**Supplied material**
==========

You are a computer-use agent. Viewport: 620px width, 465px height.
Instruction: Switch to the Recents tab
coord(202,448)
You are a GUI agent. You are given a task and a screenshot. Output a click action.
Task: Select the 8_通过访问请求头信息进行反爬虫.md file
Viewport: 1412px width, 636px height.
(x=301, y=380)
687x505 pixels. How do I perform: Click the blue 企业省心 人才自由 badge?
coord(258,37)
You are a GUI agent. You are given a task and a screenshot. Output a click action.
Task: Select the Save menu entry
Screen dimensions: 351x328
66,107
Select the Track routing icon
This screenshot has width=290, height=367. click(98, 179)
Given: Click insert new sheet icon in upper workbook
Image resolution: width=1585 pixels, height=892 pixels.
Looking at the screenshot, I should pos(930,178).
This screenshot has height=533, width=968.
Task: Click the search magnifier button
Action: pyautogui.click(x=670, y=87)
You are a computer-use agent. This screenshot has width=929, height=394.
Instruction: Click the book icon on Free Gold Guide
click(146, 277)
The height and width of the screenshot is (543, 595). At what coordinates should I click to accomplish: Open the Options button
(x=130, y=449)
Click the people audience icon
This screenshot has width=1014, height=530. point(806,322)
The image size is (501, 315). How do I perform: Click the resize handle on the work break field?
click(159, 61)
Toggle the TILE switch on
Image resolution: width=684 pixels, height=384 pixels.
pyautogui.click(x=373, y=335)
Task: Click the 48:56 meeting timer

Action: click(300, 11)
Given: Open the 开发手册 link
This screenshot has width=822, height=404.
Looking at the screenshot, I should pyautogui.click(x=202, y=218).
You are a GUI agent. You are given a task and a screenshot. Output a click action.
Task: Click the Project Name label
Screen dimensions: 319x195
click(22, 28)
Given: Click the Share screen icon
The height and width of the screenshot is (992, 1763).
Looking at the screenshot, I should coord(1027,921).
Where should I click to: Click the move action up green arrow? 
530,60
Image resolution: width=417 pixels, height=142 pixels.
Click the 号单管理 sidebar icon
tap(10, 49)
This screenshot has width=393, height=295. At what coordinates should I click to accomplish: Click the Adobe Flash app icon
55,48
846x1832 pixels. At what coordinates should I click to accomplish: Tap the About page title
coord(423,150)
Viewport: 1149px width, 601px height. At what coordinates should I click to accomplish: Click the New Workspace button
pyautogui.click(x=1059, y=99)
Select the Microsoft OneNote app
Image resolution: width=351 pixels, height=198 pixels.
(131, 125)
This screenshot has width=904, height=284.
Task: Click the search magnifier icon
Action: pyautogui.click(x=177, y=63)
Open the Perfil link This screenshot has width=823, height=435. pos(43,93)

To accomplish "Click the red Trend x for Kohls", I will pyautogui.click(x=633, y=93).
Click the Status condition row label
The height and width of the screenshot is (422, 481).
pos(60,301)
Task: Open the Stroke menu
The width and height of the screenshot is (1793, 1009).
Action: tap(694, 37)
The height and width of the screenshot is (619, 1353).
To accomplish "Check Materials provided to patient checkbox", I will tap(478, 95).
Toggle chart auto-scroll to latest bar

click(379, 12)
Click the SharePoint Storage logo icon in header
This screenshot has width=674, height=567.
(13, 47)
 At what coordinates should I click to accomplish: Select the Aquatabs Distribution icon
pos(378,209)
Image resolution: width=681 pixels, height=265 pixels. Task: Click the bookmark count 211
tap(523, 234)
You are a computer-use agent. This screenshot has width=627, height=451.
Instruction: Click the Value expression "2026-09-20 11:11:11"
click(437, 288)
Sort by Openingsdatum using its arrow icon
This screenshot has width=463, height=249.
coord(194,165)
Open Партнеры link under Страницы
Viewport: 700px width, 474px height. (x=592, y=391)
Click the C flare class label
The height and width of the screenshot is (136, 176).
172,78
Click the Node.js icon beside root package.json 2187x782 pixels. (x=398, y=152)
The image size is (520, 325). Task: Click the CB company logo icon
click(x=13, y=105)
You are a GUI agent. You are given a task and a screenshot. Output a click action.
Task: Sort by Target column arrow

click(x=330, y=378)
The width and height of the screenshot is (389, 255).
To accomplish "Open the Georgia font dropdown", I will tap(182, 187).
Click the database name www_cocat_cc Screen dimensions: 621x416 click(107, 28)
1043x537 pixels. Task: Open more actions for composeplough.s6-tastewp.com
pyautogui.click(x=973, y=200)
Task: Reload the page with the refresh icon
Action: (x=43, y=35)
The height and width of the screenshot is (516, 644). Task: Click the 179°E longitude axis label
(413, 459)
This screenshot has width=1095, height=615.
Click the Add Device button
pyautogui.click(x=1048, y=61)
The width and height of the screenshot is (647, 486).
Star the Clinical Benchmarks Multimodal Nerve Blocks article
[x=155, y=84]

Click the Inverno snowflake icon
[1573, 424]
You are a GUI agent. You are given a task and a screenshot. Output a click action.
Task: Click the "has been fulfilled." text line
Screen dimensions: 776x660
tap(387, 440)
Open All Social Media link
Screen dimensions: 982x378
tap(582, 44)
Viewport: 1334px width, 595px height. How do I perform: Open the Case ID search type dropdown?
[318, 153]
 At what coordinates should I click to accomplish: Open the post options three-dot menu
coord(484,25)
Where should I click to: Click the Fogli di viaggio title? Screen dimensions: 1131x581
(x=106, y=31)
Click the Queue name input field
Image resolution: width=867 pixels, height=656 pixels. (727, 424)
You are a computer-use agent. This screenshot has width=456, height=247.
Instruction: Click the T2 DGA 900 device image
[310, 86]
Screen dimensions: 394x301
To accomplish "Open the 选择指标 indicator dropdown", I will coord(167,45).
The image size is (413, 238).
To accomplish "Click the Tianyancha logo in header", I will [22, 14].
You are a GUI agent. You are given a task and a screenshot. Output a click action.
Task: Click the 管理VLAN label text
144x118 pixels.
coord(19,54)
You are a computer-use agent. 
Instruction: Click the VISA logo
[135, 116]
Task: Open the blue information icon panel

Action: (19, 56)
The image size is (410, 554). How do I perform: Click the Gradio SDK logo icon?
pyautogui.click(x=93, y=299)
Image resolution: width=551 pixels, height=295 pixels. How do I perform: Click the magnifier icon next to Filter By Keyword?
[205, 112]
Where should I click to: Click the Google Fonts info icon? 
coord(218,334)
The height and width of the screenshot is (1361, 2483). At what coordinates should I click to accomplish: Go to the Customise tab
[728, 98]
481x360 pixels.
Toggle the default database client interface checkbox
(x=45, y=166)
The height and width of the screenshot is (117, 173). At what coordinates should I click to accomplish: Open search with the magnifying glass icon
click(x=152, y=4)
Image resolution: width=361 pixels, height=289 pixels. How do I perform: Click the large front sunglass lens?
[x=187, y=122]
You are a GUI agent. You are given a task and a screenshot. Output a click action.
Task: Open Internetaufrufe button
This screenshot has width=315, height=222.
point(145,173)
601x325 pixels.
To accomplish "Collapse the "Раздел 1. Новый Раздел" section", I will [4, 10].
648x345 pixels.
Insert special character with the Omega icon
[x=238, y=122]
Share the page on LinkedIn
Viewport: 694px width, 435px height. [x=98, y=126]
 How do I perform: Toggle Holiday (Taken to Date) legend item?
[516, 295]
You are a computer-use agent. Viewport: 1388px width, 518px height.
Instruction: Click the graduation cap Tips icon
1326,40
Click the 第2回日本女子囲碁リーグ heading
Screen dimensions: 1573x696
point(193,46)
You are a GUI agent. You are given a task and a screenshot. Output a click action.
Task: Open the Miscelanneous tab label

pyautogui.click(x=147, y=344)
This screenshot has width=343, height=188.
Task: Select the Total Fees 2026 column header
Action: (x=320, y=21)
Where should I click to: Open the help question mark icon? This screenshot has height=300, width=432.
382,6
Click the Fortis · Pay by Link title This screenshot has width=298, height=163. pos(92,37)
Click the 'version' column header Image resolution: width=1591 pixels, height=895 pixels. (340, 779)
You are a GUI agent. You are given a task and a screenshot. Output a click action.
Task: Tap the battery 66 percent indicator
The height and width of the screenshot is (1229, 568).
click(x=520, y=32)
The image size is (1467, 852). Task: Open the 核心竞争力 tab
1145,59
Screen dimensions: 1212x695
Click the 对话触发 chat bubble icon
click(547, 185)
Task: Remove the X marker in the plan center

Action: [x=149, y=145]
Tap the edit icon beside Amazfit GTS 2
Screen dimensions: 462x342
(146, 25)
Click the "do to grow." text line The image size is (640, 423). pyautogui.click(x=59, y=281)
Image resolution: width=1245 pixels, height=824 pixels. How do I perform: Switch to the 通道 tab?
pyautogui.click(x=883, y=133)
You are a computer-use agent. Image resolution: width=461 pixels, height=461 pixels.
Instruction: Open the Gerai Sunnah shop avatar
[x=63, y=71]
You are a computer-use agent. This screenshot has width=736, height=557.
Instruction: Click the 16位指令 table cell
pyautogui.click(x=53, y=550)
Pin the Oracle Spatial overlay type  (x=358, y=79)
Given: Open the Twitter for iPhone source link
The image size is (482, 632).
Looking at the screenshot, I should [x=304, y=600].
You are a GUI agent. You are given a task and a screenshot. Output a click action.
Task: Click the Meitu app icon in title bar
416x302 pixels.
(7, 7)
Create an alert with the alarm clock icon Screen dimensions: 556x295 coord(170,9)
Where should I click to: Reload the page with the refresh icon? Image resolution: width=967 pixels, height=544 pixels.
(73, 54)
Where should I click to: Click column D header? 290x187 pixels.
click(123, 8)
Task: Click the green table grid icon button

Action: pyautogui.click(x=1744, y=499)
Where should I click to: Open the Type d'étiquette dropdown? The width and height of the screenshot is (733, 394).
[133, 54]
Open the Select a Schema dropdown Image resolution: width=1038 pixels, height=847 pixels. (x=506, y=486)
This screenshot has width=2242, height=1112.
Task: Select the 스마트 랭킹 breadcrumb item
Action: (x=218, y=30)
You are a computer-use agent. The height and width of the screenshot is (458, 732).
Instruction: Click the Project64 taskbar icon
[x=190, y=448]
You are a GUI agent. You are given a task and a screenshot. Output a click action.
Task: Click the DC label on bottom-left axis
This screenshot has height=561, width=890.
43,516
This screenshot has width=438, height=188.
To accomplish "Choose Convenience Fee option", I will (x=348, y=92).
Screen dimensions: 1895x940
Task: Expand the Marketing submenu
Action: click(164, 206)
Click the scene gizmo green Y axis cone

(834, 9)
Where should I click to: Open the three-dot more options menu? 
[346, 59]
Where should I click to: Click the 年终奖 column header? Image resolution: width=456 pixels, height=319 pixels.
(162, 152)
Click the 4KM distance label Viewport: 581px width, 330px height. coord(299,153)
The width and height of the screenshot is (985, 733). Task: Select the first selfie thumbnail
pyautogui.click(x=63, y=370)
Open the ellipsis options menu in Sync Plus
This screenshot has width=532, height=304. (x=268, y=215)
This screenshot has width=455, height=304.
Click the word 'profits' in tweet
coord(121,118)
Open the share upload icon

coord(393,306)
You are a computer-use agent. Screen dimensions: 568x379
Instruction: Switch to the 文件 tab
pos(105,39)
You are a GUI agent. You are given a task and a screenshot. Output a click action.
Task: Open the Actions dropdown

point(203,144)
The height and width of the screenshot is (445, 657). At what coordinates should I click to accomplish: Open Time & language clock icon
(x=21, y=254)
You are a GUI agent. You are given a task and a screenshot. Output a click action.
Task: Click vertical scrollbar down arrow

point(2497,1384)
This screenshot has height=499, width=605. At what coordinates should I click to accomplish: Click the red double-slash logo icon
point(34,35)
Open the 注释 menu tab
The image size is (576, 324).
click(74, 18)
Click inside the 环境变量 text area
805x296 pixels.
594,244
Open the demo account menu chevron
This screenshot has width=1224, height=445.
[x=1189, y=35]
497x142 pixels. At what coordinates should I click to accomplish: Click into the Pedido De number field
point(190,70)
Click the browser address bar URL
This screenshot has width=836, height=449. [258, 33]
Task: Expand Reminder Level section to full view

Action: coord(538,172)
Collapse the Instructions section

==========

**Task**
Print the lines from the start through the line that contains "coord(258,37)", exactly as they appear.

**Written answer**
You are a computer-use agent. Viewport: 620px width, 465px height.
Instruction: Switch to the Recents tab
coord(202,448)
You are a GUI agent. You are given a task and a screenshot. Output a click action.
Task: Select the 8_通过访问请求头信息进行反爬虫.md file
Viewport: 1412px width, 636px height.
(x=301, y=380)
687x505 pixels. How do I perform: Click the blue 企业省心 人才自由 badge?
coord(258,37)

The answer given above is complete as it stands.